_Exercise_
In the records below, find the line containing "Task: Open the Contor domenii .ro link"; give it again exactly, along with every line that follows, and nothing else.

[Data items]

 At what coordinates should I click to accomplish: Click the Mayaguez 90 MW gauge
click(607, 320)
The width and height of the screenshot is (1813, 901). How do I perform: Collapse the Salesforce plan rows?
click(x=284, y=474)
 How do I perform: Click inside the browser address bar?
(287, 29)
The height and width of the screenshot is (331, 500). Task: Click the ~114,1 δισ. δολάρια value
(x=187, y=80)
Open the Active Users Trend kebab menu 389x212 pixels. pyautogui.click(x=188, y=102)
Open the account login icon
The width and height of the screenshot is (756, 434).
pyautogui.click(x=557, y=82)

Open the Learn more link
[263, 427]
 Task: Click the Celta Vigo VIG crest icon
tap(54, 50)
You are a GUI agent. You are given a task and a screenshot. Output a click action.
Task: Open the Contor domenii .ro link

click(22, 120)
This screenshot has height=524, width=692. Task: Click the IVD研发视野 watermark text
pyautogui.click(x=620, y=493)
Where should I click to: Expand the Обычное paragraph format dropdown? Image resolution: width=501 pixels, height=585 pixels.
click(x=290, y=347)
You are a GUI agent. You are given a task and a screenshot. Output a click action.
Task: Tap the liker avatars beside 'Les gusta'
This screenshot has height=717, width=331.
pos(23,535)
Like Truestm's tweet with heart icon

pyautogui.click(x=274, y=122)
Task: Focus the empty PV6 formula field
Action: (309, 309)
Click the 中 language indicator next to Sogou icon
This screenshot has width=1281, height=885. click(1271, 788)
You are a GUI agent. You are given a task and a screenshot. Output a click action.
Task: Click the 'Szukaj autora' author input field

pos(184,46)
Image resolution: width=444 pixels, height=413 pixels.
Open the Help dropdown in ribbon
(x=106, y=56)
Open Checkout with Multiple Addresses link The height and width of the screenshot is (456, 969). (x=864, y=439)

_Task answer_
Task: Open the Contor domenii .ro link

click(22, 120)
This screenshot has height=524, width=692. Task: Click the IVD研发视野 watermark text
pyautogui.click(x=620, y=493)
Where should I click to: Expand the Обычное paragraph format dropdown? Image resolution: width=501 pixels, height=585 pixels.
click(x=290, y=347)
You are a GUI agent. You are given a task and a screenshot. Output a click action.
Task: Tap the liker avatars beside 'Les gusta'
This screenshot has height=717, width=331.
pos(23,535)
Like Truestm's tweet with heart icon

pyautogui.click(x=274, y=122)
Task: Focus the empty PV6 formula field
Action: (309, 309)
Click the 中 language indicator next to Sogou icon
This screenshot has width=1281, height=885. click(1271, 788)
You are a GUI agent. You are given a task and a screenshot. Output a click action.
Task: Click the 'Szukaj autora' author input field

pos(184,46)
Image resolution: width=444 pixels, height=413 pixels.
Open the Help dropdown in ribbon
(x=106, y=56)
Open Checkout with Multiple Addresses link The height and width of the screenshot is (456, 969). (x=864, y=439)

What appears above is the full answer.